Eric C Burr

John 4: 21-24

         I just use this scripture to recall an impression I had on Lord’s day morning as to the intensity of the time at the Lord’s supper.  We can easily reduce the level of it, especially if our memories are good, but I think the general tendency of scriptures that relate to worship, whether in the Old Testament or in the New, put the spirit of things to be reached at some level of intensity which seizes hold of the company that is there.  It is not just to go over again things that have been said before, valuable though they are, but some impression came to me that the intensity of the time was something which would leave a mark upon us and would open the door with a great deal of substance in relation to the service on the Lord’s day morning.  It is very easy to fall into a pattern, but if you get some distinctive impression that lays hold of you then the occasion takes on a new form, and certainly a new tone. 

         I use this scripture for the expression of Jesus, “neither in this mountain nor in Jerusalem”, that is to say, as in Mr Darby’s hymn:

         By sight, nor sense, defined.      (Hymn 74)

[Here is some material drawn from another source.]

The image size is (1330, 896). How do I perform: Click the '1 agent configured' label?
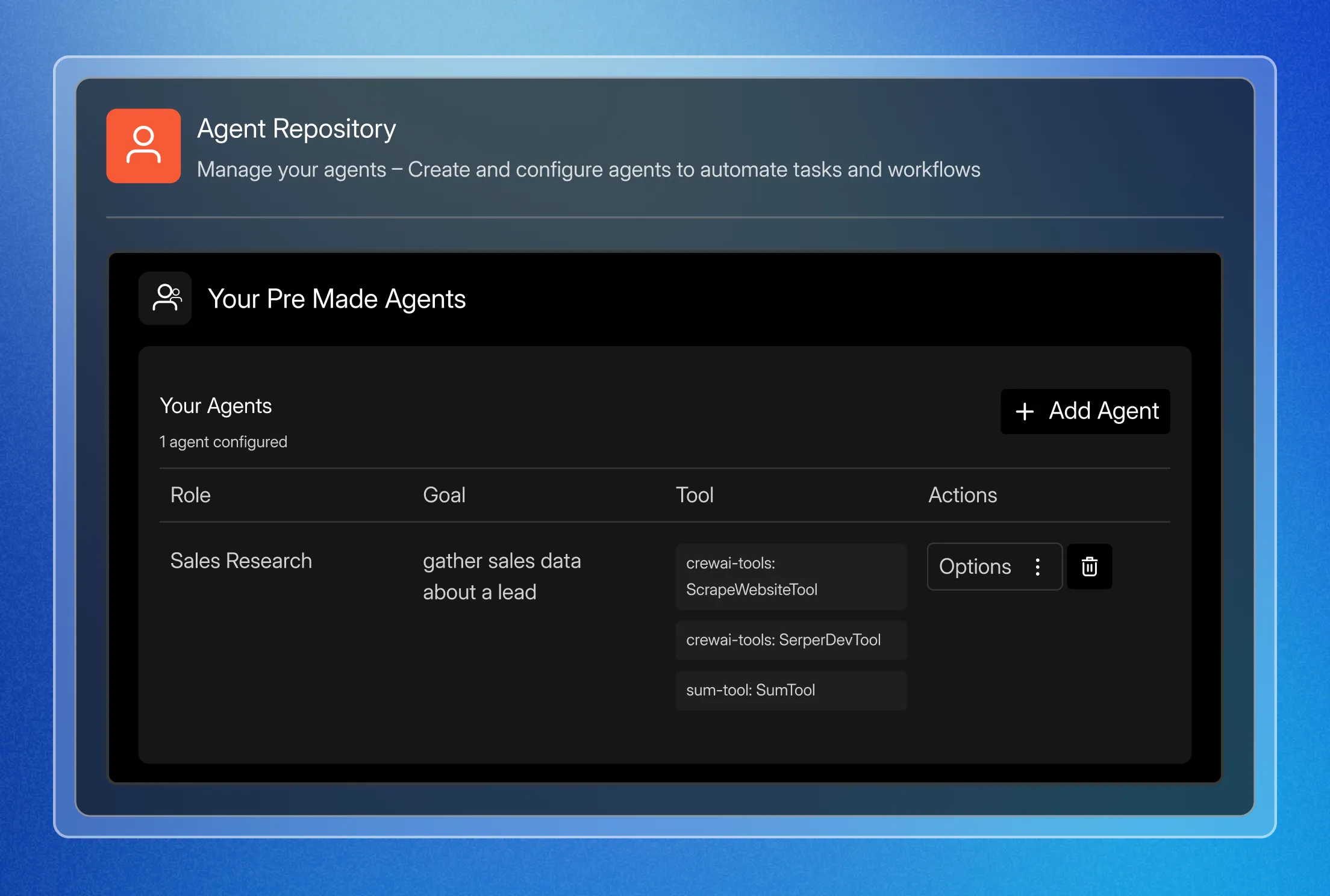[223, 442]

We are taken out of the circumstances in which we are at the Supper as the service unfolds itself.  We find that we are enjoying things on a level that we find difficulty in expressing by way of anything that amounts to description, but what we do find is that something happens in us because of the intensity of what the Spirit is able to work in the company and bring it out for expression and enjoyment.  It does not require lengthy prayers or anything like that, but what it requires is the impression.  Think of the value of that expression, “the name of the city from that day Jehovah is there”, Ezek 48: 35.  You go to the Supper and have the emblems in remembrance of Him, but what you are going to touch is a place where the Lord is. 

         Then we have contact and experience with the Spirit, but then there is also a transcending aspect of things, “My Father … is greater than all”, John 10: 29.  Think how that must imply intensity in the souls of those who can touch it.  Such expressions are used by Jesus, they are not used by the woman, or by the disciples.  They are used by Himself, bringing out that from His point of view one object of the gathering that follows the Supper is that believers who are participating should, in their spirits, be taken out of their ordinary environment and find the blessedness of that place where Jesus is. 

         These things occurred to me at the Supper on Lord’s day morning.  I commend the thought to the brethren, not that we pray to have an intense time, but, as things work by the Spirit in the spirits of the brethren, I think it is possible for us to be lifted out of what we have always heard, out of what we speak of, out even of the scriptures that we have read.  There is the power which comes into our spirits as we experience having our place with Jesus - certainly, “neither in this mountain nor in Jerusalem”, not in a book or anything like that, but in the company of one another in whom we have confidence where there is the ability to enjoy the things of Jesus Christ together. 

         I leave this with the brethren because it was quite a distinct impression to me to be able to say how intense the time is, and yet it binds you into the circumstances of Christ and His Father.